Algumas médicas optaram por não ter filhos. A infectologista Beatriz Souza Dias, solteira, afirma: "Sempre digo aos meus colegas que eles são privilegiados por terem uma mulher que os apóia na profissão e que cuida da vida familiar e social deles. Nós mulheres não temos ninguém para fazer isso."
Ela diz que sua decisão de não ser mãe foi inconsciente. "Meu pai era médico e sempre me dizia que, se eu escolhesse a medicina, teria de abrir mão de casar e ter filhos. Era um preconceito que influenciou o meu comportamento. Mas acho que dá para uma médica ter família."
Casada há 33 anos com um engenheiro, Anneliese Fischer Thom afirma que, se tivesse filhos, provavelmente não estaria na posição que ocupa hoje no Hospital Albert Einstein. Anneliese, 62, dirige o Serviço de Medicina Nuclear do hospital, setor responsável por fazer diagnóstico por meio de substâncias radioativas.
"Quando optei pela medicina nuclear, no início dos anos 60, havia poucas mulheres. Hoje, elas têm posições muito fortes no ramo, porque é uma especialidade em que se adaptam bem. Exige-se meticulosidade e, acima de tudo, os exames não são invasivos, como o caso de uma cirurgia, que pede uma personalidade mais forte", afirma Anneliese.
Ela diz que não planejou o fato de não ter filhos. "Mas, provavelmente, se eu tivesse crianças, não trabalharia tanto. Acho que não dá para se dedicar totalmente à medicina e ao mesmo tempo à criação dos filhos. Se o médico fica até mais tarde no consultório, a mulher sempre aceita.
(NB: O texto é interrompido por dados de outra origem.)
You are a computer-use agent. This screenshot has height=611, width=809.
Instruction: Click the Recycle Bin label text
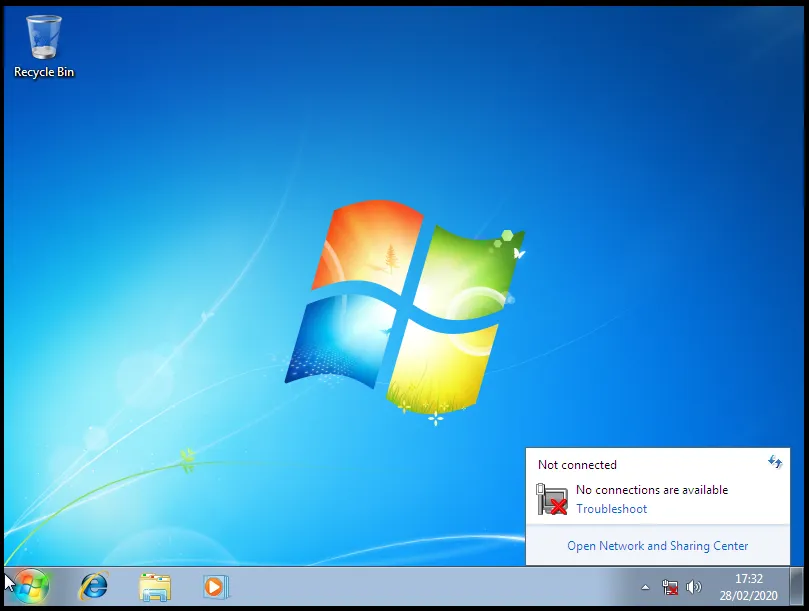43,71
Já a médica, se não chega no horário, será cobrada."
Por causa da profissão, a cirurgiã Angelita e seu marido -o também cirurgião gastrenterologista Joaquim José Gama Rodrigues- decidiram não ter filhos. "Como fui a primeira mulher residente na minha área, o meu caso deveria ser tomado como exemplo. Se eu falhasse, seria mais difícil para as outras conseguirem. Acho que sou um modelo. Quando as pessoas dizem que uma mulher não pode ser cirurgiã, logo lembram de mim. Não sinto falta de filhos. Talvez se os tivesse, não estaria tão realizada como hoje."
Mesmo com uma rotina de até 15 horas diárias de trabalho, incluindo longas cirurgias, Angelita arranja tempo para cuidar da aparência. Está sempre com os cabelos loiros arrumados. "Não é porque sou cirurgiã que vou deixar de me cuidar. Desde pequena adoro coisas bonitas. Um dos meus maiores prazeres é comprar roupas, perfumes e maquiagens."
Provando que a medicina não cura a vaidade, três entrevistadas para essa reportagem não quiseram revelar a idade. "Se Catherine Deneuve tem mesmo 54 anos, posso dizer que sou mais nova que ela", desconversa uma das cirurgiãs.